Fact-checker: Is 56% of women’s labour unpaid?

Joeri Minnen 25 February 2020

Fact-checking by Oxfam and Knack

Of all the work done by Belgian women, 56 percent is unpaid. It’s about cleaning, cooking, taking care of the children, doing the dishes, and so on. For men, 36 percent of the working time is unpaid,’ said Maaike Vanmeerhaeghe in response to the Oxfam report ‘Time to care’. The figure comes from the Global Gender Gap Report of the World Economic Forum, which in turn used the ‘Harmonised European Time Survey for Belgium’. In her ‘Factchecker’ section, Knack checked whether this is indeed true and spoke to time sociologist Ignace Glorieux.

Are these figures correct?

Knack judged that the figures are indeed correct. They can be traced back to the accurately conducted Belgian and Flemish time studies of 2013. Ignace Glorieux explains: ‘For the Belgian time expenditure survey, 5435 respondents aged 12 and over recorded their time expenditure on one weekday and one weekend day. This shows that on average 68.2 percent of the work is unpaid for women and 45.7 percent for men’. The young and over-75s ensure that the percentage of unpaid work is higher than the figures in the report. A selection was applied and only the figures for the age category 15-64 years were presented. In 2013, the TOR research group also organised a time survey at the Flemish level, in which only adults were surveyed. To this end, 3260 Flemish people between the ages of 18 and 75 recorded their time expenditure for one week. At that time, it appeared that women on average performed 58 percent unpaid labour, as opposed to 40 percent among men’. This is even more in line with the figures in the Global Gender Gap Report’.

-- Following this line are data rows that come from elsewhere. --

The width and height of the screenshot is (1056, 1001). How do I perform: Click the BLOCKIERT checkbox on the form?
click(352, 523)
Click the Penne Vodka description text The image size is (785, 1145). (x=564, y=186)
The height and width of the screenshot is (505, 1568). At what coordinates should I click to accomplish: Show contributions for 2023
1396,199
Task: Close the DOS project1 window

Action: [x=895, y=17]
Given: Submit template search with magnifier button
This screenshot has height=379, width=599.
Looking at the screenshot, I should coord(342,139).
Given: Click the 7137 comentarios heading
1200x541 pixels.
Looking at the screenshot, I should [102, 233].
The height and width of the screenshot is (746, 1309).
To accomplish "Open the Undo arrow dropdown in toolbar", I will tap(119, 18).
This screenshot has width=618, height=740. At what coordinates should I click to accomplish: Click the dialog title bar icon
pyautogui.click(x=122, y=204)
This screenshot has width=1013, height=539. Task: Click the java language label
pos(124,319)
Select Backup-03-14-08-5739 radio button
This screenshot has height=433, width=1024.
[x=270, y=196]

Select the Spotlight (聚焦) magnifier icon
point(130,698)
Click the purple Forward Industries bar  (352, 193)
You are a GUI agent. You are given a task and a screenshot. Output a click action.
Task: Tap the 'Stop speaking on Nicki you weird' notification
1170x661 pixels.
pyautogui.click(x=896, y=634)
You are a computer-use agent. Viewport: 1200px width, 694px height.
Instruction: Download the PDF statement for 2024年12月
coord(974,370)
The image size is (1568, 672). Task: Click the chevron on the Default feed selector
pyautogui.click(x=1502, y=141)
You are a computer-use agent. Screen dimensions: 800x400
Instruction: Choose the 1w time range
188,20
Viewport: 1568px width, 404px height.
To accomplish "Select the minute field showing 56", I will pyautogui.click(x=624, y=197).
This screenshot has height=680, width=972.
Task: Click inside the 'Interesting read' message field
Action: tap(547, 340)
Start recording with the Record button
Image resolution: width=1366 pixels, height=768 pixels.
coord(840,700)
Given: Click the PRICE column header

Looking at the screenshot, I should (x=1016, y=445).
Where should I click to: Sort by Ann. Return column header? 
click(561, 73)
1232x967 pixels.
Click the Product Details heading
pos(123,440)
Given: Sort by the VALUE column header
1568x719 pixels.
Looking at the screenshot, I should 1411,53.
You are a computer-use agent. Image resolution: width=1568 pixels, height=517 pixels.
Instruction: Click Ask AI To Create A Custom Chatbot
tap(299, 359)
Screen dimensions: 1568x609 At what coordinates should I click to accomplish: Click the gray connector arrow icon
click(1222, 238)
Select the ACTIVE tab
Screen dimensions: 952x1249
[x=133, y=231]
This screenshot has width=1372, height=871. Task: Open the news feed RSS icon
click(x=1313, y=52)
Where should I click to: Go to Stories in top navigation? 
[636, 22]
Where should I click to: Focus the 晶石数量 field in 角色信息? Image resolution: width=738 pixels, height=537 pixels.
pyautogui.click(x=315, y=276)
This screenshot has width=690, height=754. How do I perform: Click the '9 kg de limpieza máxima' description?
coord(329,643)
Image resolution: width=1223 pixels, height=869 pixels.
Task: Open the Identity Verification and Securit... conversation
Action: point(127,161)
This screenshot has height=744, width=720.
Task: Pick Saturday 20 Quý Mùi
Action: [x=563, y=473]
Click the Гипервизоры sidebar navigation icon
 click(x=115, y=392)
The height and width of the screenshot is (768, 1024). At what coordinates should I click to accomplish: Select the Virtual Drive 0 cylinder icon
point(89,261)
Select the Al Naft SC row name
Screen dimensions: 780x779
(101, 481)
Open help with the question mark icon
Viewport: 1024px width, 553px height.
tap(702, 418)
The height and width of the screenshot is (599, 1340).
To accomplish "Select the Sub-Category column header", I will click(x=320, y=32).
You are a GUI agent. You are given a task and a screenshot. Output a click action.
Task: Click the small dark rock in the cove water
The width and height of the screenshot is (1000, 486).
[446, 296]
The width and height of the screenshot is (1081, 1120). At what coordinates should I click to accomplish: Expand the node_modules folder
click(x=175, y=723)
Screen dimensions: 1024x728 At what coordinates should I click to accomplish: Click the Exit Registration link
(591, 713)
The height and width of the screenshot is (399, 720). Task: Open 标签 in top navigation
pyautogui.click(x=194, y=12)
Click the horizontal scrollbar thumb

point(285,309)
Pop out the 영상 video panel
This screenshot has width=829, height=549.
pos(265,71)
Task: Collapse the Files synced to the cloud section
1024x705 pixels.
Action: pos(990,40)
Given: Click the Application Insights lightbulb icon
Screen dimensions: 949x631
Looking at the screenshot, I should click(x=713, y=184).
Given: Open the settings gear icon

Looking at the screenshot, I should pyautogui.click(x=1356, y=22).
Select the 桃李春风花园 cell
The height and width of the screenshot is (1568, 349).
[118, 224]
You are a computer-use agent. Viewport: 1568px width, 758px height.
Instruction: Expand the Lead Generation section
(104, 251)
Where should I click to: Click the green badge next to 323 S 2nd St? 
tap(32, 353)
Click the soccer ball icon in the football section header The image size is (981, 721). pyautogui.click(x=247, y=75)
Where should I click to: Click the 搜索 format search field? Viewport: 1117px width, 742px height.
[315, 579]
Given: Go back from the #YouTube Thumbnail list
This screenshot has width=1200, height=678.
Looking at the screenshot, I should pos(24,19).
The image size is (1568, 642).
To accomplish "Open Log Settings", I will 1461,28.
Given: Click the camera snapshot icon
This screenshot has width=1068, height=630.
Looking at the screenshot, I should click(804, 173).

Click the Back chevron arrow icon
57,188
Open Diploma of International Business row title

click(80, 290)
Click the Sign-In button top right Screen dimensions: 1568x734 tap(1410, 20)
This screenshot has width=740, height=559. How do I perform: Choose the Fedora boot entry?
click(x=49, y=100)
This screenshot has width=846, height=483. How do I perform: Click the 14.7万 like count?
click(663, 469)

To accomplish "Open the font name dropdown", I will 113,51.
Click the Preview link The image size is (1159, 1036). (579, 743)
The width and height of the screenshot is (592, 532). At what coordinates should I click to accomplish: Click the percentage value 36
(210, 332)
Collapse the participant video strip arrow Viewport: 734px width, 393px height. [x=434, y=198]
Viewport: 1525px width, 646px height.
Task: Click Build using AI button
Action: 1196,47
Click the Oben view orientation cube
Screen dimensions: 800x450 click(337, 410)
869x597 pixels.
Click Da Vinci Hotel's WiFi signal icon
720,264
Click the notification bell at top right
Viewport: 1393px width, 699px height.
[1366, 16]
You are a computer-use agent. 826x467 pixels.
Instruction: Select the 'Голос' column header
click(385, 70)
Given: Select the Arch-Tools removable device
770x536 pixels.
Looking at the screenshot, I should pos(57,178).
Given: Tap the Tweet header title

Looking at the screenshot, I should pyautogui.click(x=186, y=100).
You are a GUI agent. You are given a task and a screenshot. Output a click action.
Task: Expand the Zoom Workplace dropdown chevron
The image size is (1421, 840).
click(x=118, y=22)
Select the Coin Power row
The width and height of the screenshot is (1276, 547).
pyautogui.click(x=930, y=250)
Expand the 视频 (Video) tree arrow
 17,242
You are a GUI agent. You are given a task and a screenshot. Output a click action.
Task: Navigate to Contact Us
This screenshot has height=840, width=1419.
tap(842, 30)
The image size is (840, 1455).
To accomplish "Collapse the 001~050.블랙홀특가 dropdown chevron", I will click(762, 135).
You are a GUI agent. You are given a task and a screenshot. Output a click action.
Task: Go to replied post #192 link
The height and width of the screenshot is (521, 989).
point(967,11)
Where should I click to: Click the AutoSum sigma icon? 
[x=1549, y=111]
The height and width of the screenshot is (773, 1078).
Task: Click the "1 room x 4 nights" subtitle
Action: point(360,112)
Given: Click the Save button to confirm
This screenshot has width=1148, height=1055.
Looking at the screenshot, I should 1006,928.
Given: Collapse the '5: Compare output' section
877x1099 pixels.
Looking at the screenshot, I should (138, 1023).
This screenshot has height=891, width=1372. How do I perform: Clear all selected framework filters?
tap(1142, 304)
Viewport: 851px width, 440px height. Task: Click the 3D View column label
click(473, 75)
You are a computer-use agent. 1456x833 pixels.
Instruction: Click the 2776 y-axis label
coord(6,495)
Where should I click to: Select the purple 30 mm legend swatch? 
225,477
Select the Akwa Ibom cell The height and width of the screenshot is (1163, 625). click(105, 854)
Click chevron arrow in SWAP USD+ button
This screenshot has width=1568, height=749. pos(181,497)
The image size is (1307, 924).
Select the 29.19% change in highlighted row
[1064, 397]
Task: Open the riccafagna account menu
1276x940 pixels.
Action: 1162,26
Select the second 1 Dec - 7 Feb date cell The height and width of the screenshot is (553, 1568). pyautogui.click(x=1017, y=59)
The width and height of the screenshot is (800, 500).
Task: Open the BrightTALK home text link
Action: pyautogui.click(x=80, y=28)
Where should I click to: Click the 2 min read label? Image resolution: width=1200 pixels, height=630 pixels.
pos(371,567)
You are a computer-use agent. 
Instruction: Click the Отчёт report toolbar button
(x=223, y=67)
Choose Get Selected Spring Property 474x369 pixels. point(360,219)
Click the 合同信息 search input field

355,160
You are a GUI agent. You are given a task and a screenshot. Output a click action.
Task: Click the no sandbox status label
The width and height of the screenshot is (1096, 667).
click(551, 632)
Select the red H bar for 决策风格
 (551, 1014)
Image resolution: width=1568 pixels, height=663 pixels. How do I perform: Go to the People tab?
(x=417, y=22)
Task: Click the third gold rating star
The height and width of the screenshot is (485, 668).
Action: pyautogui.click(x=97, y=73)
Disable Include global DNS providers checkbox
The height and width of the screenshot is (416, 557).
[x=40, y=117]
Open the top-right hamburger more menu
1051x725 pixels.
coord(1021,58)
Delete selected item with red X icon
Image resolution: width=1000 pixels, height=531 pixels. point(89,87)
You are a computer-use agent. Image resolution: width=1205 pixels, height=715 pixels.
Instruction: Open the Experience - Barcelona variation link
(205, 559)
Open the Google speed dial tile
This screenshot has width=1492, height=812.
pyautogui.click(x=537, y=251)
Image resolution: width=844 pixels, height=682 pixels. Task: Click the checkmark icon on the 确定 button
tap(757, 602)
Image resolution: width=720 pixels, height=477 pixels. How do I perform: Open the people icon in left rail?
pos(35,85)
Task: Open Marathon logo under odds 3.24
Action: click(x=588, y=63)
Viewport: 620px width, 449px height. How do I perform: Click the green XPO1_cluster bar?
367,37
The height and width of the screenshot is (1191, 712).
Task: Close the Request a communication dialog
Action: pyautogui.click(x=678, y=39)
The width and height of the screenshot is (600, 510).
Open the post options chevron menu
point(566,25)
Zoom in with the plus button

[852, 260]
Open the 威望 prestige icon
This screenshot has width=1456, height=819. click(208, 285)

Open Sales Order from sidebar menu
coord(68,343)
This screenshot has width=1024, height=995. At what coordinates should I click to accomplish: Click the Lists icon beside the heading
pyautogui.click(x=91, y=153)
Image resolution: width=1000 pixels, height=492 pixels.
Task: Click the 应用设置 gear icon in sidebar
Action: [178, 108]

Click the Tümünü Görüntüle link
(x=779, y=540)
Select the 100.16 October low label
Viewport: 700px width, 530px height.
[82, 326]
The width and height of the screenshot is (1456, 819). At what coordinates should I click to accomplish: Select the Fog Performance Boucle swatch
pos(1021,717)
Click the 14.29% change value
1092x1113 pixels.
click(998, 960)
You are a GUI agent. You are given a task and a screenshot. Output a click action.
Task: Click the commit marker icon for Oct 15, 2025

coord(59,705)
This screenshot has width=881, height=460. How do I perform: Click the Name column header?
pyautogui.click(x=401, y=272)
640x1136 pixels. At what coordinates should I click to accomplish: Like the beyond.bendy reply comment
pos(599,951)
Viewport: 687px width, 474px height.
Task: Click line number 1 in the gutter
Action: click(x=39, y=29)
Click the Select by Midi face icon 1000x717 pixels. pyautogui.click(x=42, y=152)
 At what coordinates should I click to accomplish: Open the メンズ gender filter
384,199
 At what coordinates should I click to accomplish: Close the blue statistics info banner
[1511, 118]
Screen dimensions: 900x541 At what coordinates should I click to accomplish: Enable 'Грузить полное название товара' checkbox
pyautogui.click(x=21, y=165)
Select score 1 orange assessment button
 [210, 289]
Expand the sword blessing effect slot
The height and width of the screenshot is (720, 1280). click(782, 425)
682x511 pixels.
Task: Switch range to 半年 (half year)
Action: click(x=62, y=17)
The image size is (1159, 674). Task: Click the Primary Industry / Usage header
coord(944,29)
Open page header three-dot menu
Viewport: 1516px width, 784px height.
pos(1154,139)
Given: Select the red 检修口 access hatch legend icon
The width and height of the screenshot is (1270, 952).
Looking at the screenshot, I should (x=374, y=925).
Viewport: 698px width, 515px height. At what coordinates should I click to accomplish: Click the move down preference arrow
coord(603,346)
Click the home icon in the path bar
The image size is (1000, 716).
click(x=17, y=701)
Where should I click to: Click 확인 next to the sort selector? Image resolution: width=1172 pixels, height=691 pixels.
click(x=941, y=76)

Evolution of unpaid labour inequality

According to Glorieux the figures do evolve towards more equality between men and women, but that evolution is very slow. And make no mistake: even a “guide country” like Sweden still has inequality in that area. In Sweden, 43.5 percent of women’s work is unpaid, compared to 34.4 percent of men’s work.

Moreover, the nature of unpaid work is also different for men and women. Men are more likely to do visible and enduring jobs that allow them to score. Cooking extensively on Sundays, painting a wall… …while women do more “invisible” and routine work, which only catches the eye when it doesn’t happen. Nobody applauds when a mother spreads her children’s sandwiches, while she does get crooked tins when she forgets the bread bin for once.

Want to know more?

Would you like to know more about the results of the Belgian time study? You can request the reports from hbits and the TOR Research Group of the Vrije Universiteit Brussel.

Downloads: https://www.vub.be/TOR/factchecker-is-56-van-de-arbeid-die-vrouwen-leveren-onbetaald/

In short

Is the claim correct that ‘Is 56% of the work women do unpaid?’. Based on the time expenditure data, Ignace Glorieux supports this assertion.